If I were using such a library, I'd probably do something to my classes
such that any instance created automatically puts itself into a set()
somewhere, using a metaclass. The object then can never be garbage
collected unless you called a custom "dispose()" method that would remove
it from the set. It sounds like a massive interpreter leak waiting to
happen but QT seems to demand that such measures are taken.

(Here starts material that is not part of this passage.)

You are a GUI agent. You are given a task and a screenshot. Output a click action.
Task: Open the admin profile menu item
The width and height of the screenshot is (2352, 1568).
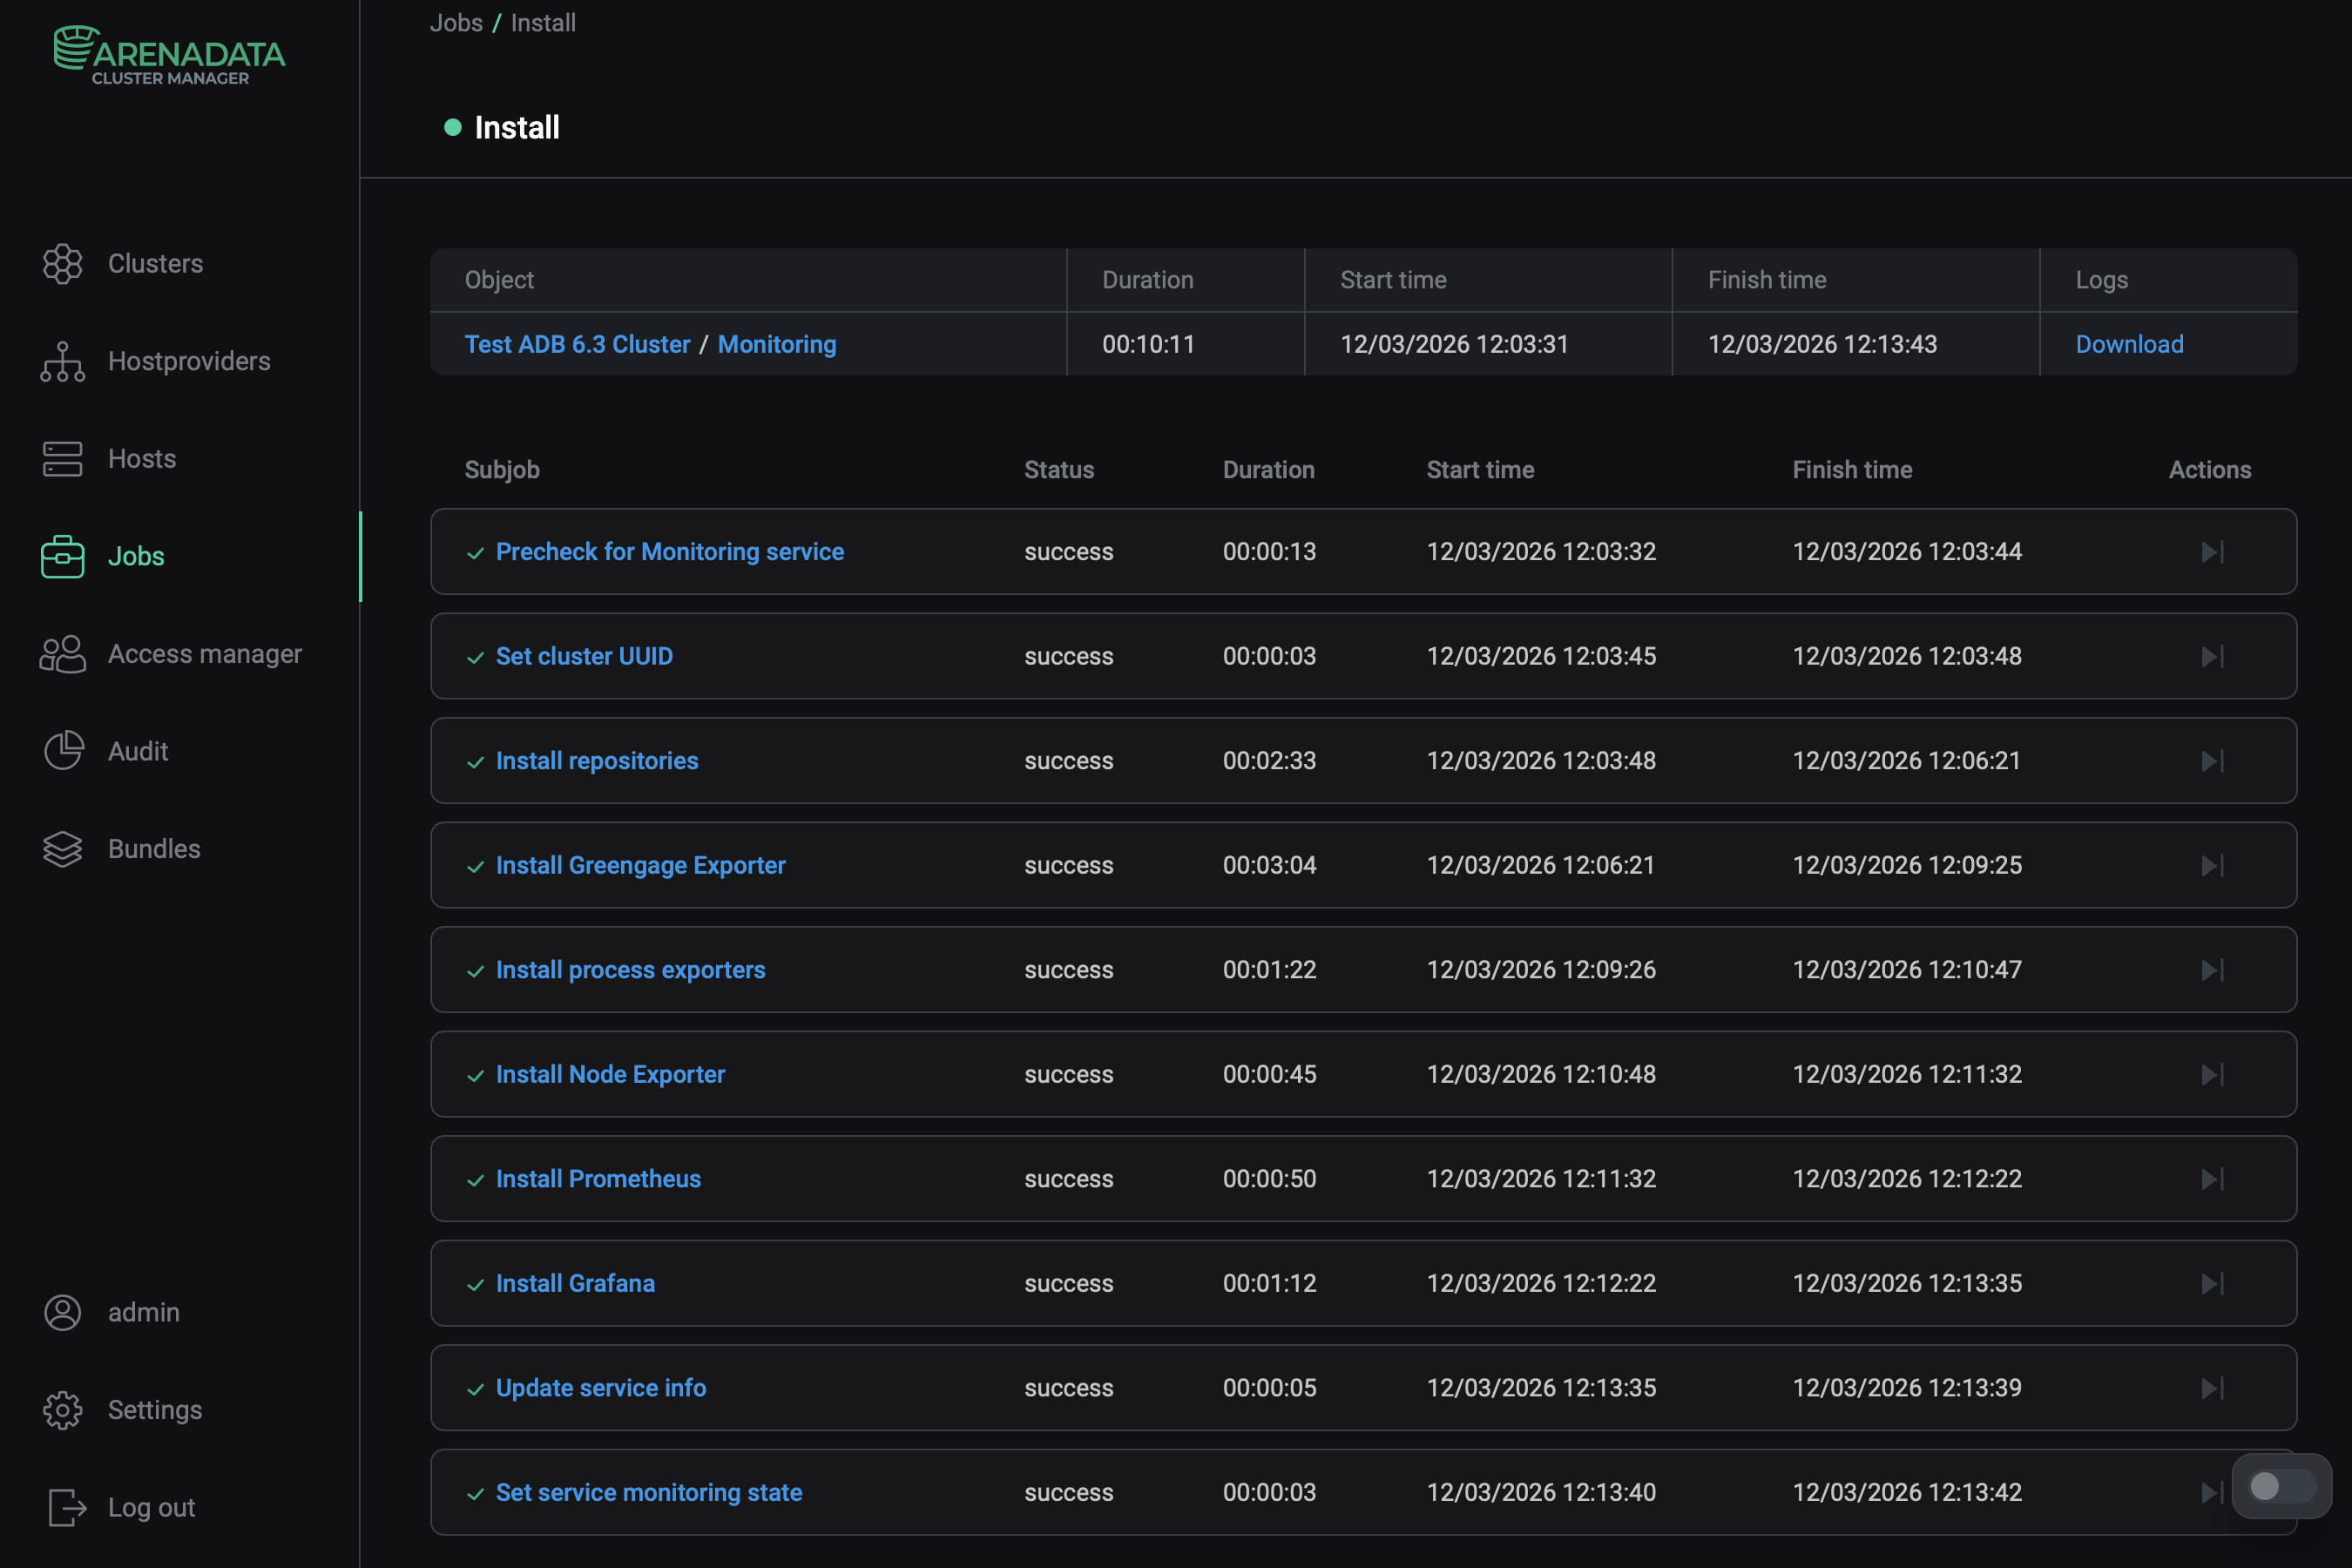click(143, 1312)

As far as the Session, as long as you have a strong reference to every
object you care about, they don't go anywhere, and identity (a better
term
for "memory address" when we're in an interpreted language) doesn't
change. The *connection* between A->B would be broken during an
attribute expiration, but A and B themselves would still be present and
become reattached. This is the basic idea of the identity map.
So the Session is not intended to provide "strong references" to things.
It's not a cache, and the fact that A points to B is only a
representation
of database state. If you prevent the session from expiring its
representation of state, then the reference between A and B will remain.
But its a little tenuous to rely upon this behavior to ensure that a
third
party library which requires strong references in order to keep from
crashing. If the stability of your application is at stake I'd want to
own that mechanism outside of my ORM.